Southland activists on both sides of the same-sex marriage debate will learn Tuesday the next twist in the saga of Proposition 8, with the U.S. 9th Circuit Court of Appeals expected to issue its ruling on the constitutionality of the ballot issue that prevented same-sex weddings in California.
The federal appeals court is reviewing a lower court's ruling that Prop. 8 is unconstitutional. The case has been pending for months, including a delay while it awaited a ruling from the state Supreme Court on whether proponents of Prop. 8 had legal standing to appeal the ruling. The Supreme Court eventually said they do.
In March 2000, California voters approved Prop. 22, which specified in state law that only marriages between a man and a woman are valid in California.
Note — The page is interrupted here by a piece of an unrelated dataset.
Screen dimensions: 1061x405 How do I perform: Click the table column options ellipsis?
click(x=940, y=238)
But in May 2008, the state Supreme Court ruled the law was unconstitutional, because it discriminated against gays, and an estimated 18,000 same-sex couples got married in the ensuing months.
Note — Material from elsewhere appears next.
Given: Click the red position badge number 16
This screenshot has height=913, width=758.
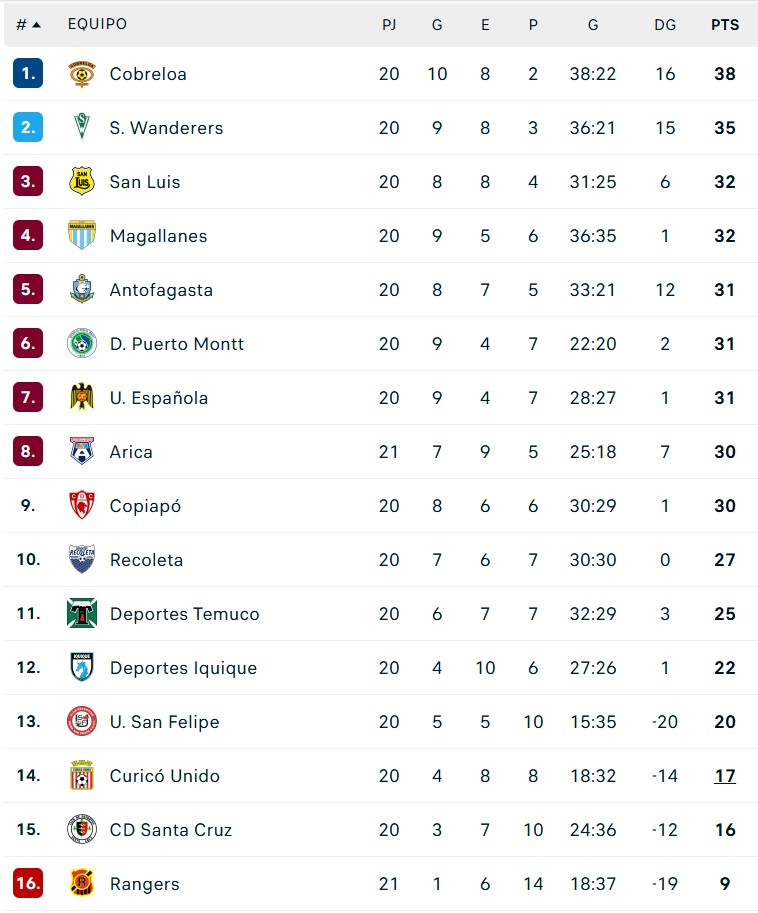Looking at the screenshot, I should coord(28,883).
Opponents of same-sex marriage quickly got Prop. 8 on the November 2008 ballot to amend the state constitution, and it was approved by a margin of 52.5 percent to 47.5 percent.
The approval of the measure led to statewide protests and lawsuits challenging the legality of Prop. 8.
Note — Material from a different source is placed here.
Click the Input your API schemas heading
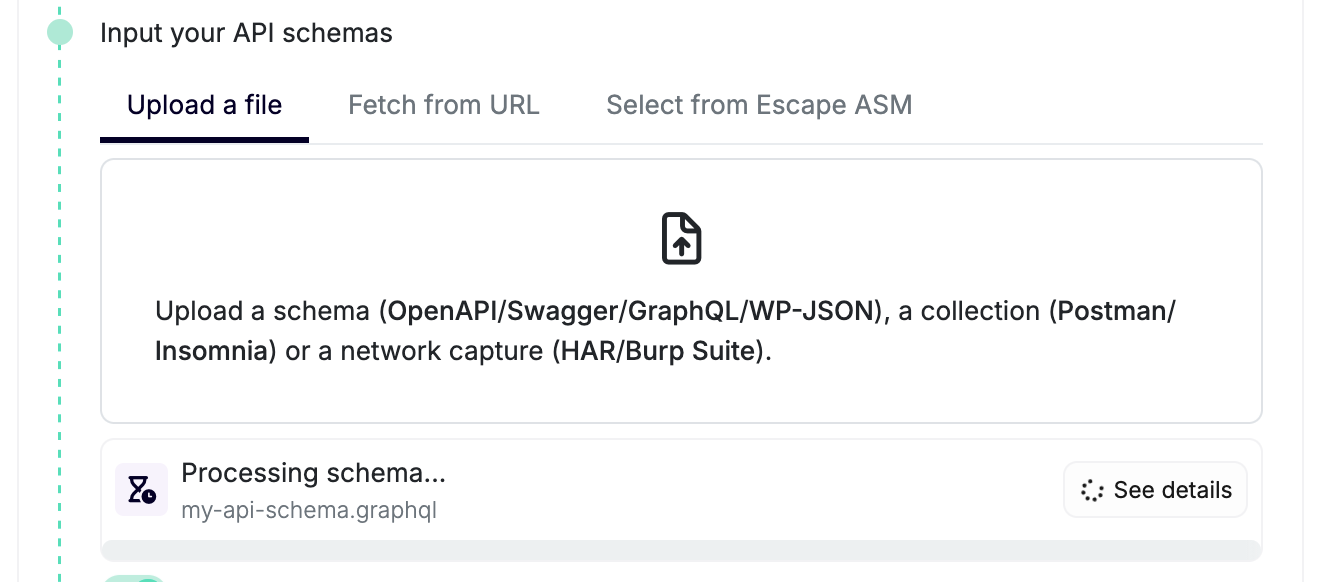This screenshot has height=582, width=1334. click(x=246, y=33)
In May 2009, the California Supreme Court upheld Prop. 8, but also ruled that the unions of roughly 18,000 same-sex couples who were wed in 2008 would remain valid.
Same-sex marriage supporters took their case to federal court, and U.S. District Judge Vaughn R. Walker ruled in August 2010 that Prop. 8 "both unconstitutionally burdens the exercise of the fundamental right to marry and creates an irrational classification on the basis of sexual orientation."
Backers of Prop. 8 (ProtectMarriage.com) , because then-Gov. Arnold Schwarzenegger and then-Attorney General Jerry Brown declined to do so. The appellate court heard arguments last year, but put a decision on hold while it awaited the state Supreme Court's ruling on the ability of Prop. 8 backers to press the case forward.
Once the state Supreme Court decided that Prop. 8 supporters had legal standing, the 9th Circuit moved ahead with its consideration of the case, hearing more arguments in December on a motion by Prop. 8 backers asking that Vaughn's ruling be thrown out because the judge was in a long-term same-sex relationship that he had not disclosed.
ProtectMarriage.com attorney Andy Pugno said California voters who supported Prop. 8 should not be invalidated "based on just one judge's opinion."